2). More potty breaks: retraining may not always be the solution, depending on your dog’s problem. So, you may want to consider adding more potty breaks throughout the day. If you must be away during the day, then it may be helpful to try using doggie diapers.
You might consider using disposable diapers. You’ll find doggie diapers are made to fit either female dogs or male dogs. So, be careful when buying diapers for your dog. You might consider this brand: Doggie Disposable Diapers for females or males. Diapers are bought by the weight and size of your dog. The right fit is essential! There are some other options if you’d prefer to use reusable, washable doggie diapers.
These may not be the best option for all dogs. Some dogs tend to chew off the diaper while you’re away. The only way to see if your dog tolerates the diapers or not is to try them out.
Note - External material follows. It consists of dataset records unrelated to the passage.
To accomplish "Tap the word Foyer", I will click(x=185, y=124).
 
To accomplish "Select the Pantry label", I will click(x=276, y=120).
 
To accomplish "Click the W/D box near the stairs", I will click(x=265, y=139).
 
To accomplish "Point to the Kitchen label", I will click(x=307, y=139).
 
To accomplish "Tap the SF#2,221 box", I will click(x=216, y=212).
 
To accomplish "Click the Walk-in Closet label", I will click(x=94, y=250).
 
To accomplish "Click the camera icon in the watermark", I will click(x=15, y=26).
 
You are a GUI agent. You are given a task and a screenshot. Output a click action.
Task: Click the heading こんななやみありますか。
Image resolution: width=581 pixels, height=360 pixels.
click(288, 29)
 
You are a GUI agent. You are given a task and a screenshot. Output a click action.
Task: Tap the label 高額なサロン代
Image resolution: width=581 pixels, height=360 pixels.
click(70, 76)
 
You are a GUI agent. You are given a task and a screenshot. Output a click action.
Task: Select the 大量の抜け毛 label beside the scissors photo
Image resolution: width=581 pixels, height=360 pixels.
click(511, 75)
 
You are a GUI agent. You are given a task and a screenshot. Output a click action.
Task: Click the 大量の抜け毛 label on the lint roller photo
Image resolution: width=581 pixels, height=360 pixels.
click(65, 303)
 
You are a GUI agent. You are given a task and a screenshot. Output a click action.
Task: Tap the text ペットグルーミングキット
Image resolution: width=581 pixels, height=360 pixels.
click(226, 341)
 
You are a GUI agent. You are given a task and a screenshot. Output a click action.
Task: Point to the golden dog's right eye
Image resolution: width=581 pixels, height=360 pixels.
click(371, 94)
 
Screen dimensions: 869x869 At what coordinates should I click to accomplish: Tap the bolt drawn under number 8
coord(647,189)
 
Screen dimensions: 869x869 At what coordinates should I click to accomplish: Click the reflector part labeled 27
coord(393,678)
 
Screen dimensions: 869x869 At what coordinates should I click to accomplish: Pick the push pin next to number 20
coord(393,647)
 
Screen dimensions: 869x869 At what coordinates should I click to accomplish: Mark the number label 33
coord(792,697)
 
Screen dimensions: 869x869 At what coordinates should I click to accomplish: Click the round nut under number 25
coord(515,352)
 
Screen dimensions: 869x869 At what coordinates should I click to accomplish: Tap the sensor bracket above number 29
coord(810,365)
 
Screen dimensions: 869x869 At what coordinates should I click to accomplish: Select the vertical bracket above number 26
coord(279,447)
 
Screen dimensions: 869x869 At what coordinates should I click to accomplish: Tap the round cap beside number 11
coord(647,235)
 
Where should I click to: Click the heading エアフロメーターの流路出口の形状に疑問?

3). Doggie pee pads: another option is to use doggie pee pads. The pads can be placed where your dog is determined to pee in your home. They work to lock in both wetness and odor. Pee pads are often used to potty train puppies but can also be helpful for older dogs who are peeing in the house.
You might consider . They come in various sizes, so you can buy the right size pad for your fur baby.
4). Clean up: when your dog urinates in the house, it’s important to clean it up as soon as possible. This is for everyone’s health and wellbeing. Urine can sometimes have a very strong smell. It can also help your dog find his last pee spot, which may encourage him to go again. So, be sure to use products meant to clean up this type of problem.
You may want to consider Rocco & Roxie Supply Professional Strength Stain & Odor Eliminator. This product uses natural enzymes to get rid of odor and germs from urine, vomit, feces, and more. The product is gentle and contains no chlorine. It’s safe to use around pets and children and comes with a 100% satisfaction guarantee.
Summing It Up
If your older dog suddenly starts to pee in the house, then it’s a good idea to make an appointment with the vet. Your dog needs to be checked for underlying health issues. It’s possible he has an infection or another health problem that may make it difficult for your fur baby to get outside in time.
Once the vet has determined the cause, then it’s best to follow their advice on how to treat this issue. They may suggest some of the solutions mentioned in this article.